[EXERCISE DATA]
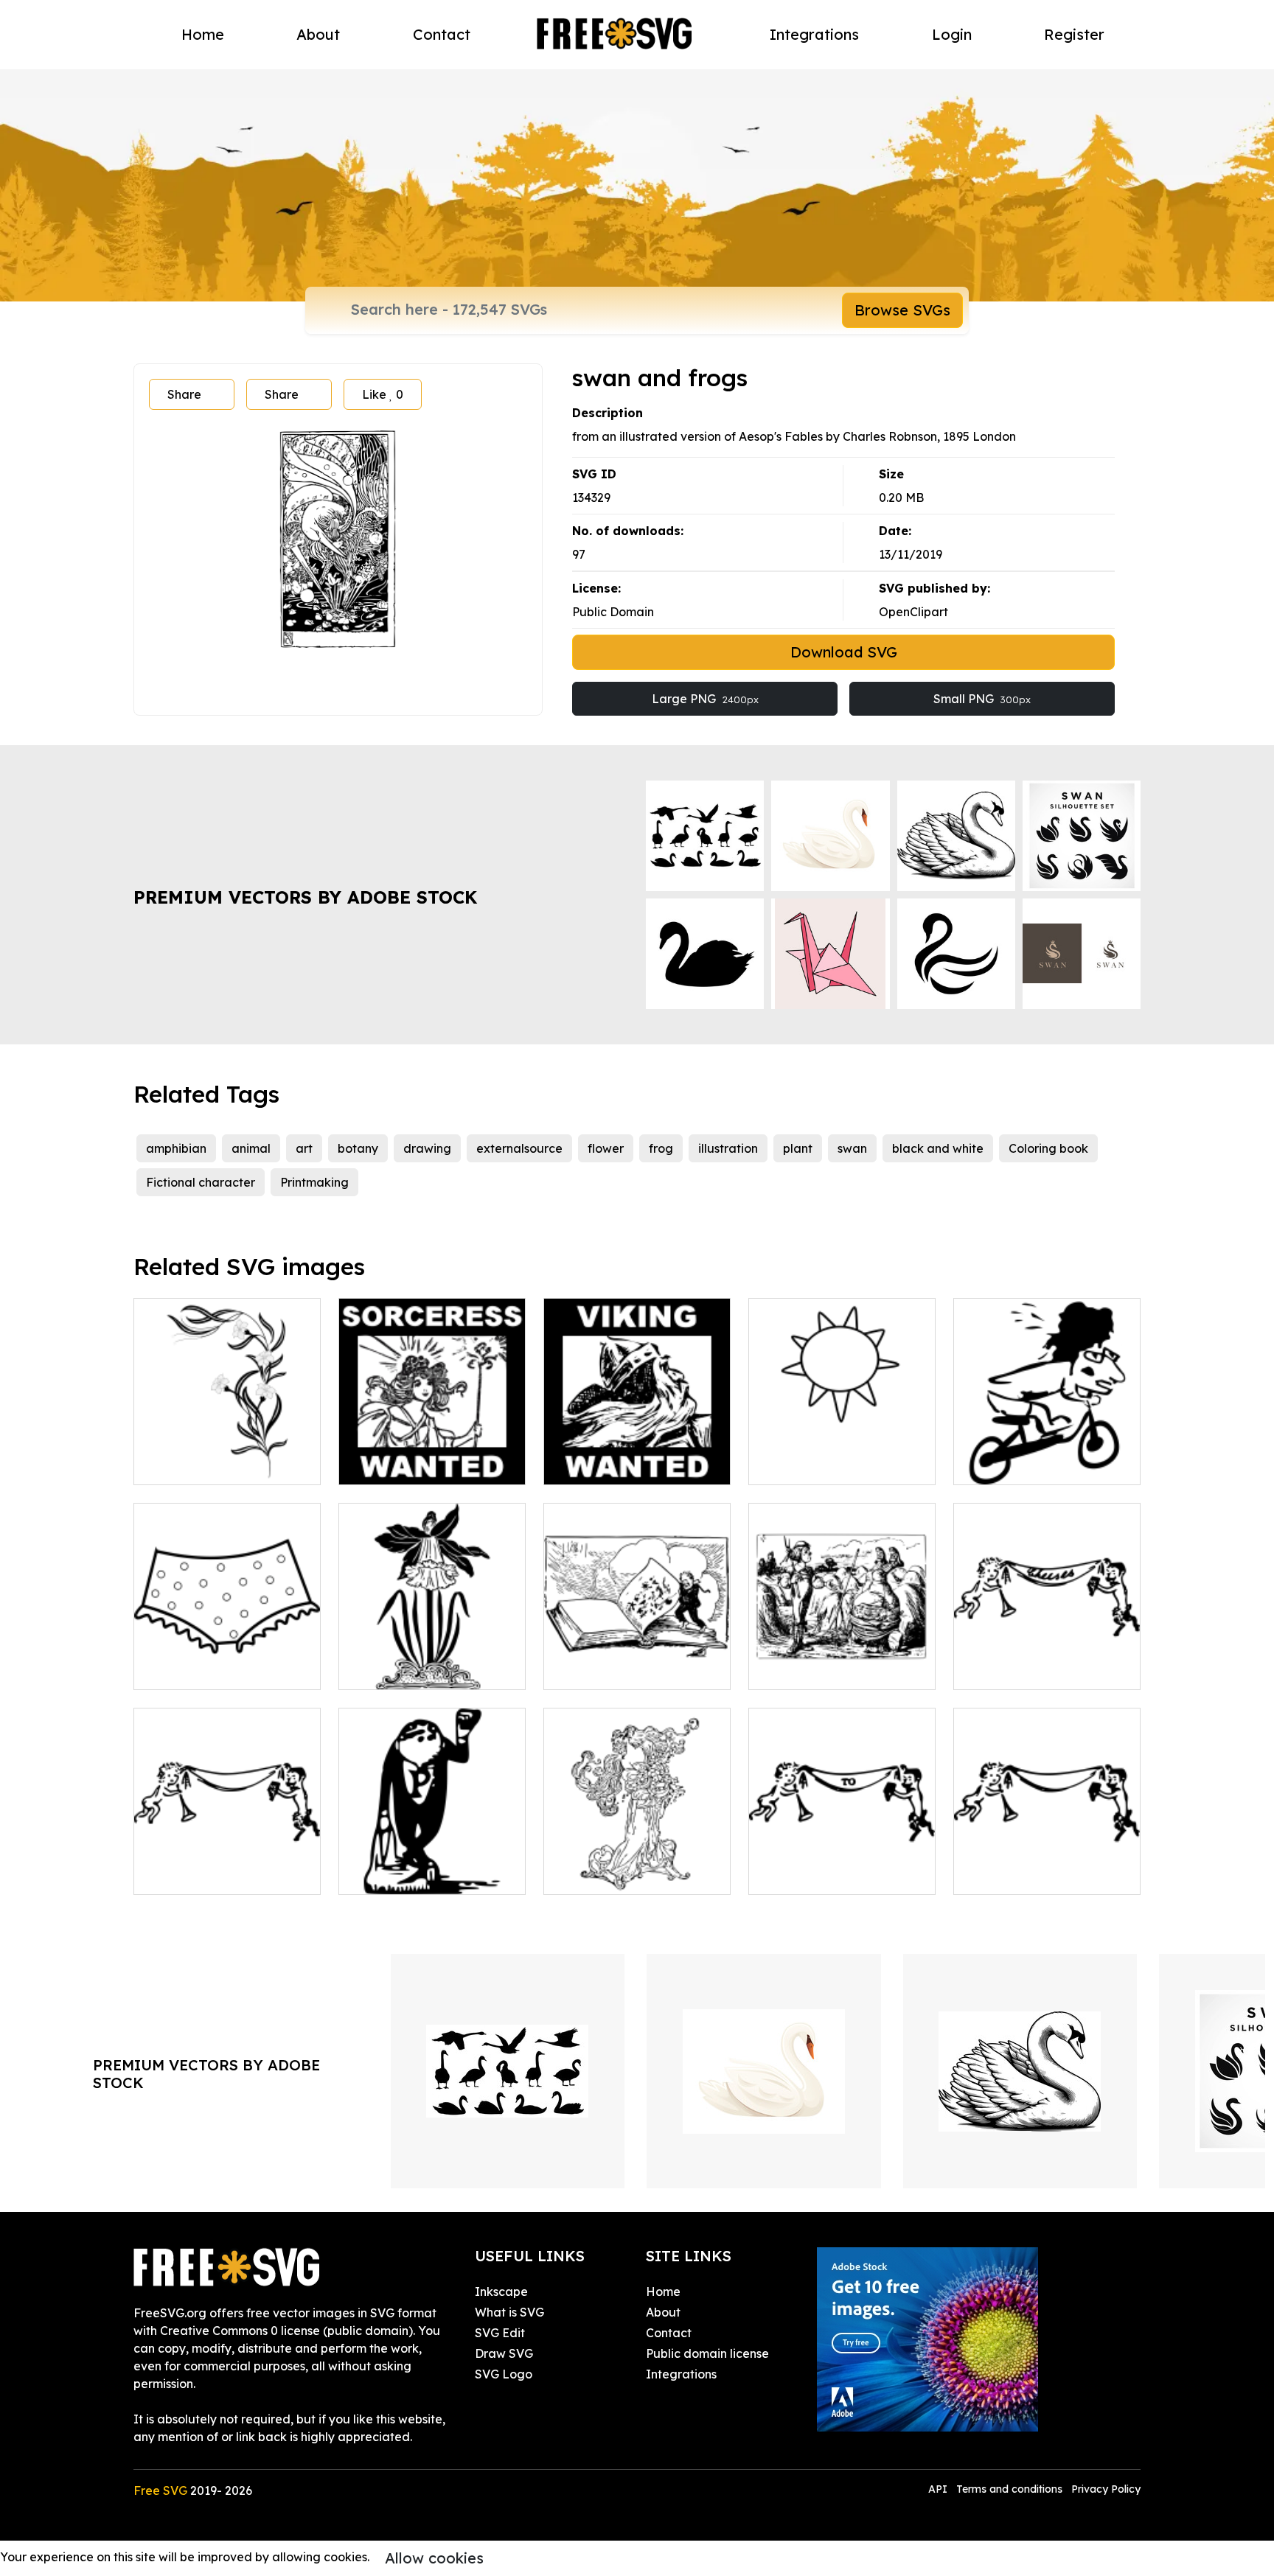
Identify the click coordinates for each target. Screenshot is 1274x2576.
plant (797, 1148)
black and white (938, 1148)
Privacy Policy (1106, 2489)
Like (382, 394)
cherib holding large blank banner (227, 1865)
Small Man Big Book (617, 1669)
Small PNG (982, 698)
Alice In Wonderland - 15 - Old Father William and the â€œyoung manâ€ (842, 1652)
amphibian (176, 1148)
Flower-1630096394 (410, 1669)
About (318, 34)
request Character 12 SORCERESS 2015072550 (432, 1455)
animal (251, 1148)
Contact (441, 34)
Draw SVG (504, 2353)
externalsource (519, 1148)
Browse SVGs (902, 310)
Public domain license (707, 2353)
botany (358, 1148)
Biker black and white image (1047, 1455)
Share (184, 394)
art (304, 1148)
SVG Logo (503, 2374)
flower (606, 1148)
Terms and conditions (1009, 2489)
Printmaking (314, 1182)
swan (852, 1148)
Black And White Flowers (220, 1464)
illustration (728, 1148)
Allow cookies (434, 2558)
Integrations (814, 34)
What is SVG (509, 2312)
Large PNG (705, 698)
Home (202, 34)
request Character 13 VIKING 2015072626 (637, 1455)
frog (661, 1148)
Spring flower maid (614, 1874)
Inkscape (501, 2291)
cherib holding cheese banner (1047, 1660)
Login (952, 34)
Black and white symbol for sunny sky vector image (842, 1455)
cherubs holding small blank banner (1047, 1865)
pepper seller (392, 1874)
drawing (427, 1148)
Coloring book (1048, 1148)
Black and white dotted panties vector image (227, 1660)
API (939, 2489)
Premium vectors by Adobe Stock (305, 897)
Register (1074, 34)
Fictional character (200, 1182)
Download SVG (843, 652)
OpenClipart (913, 611)
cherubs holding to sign (830, 1874)
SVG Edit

[PROBLEM DETAILS] The line above containing "Like (382, 394)", the line containing "art (304, 1148)", and every line between them are to be transcribed exactly; no other line is wanted.

[TASK ANSWER]
Like (382, 394)
cherib holding large blank banner (227, 1865)
Small Man Big Book (617, 1669)
Small PNG (982, 698)
Alice In Wonderland - 15 - Old Father William and the â€œyoung manâ€ (842, 1652)
amphibian (176, 1148)
Flower-1630096394 (410, 1669)
About (318, 34)
request Character 12 SORCERESS 2015072550 (432, 1455)
animal (251, 1148)
Contact (441, 34)
Draw SVG (504, 2353)
externalsource (519, 1148)
Browse SVGs (902, 310)
Public domain license (707, 2353)
botany (358, 1148)
Biker black and white image (1047, 1455)
Share (184, 394)
art (304, 1148)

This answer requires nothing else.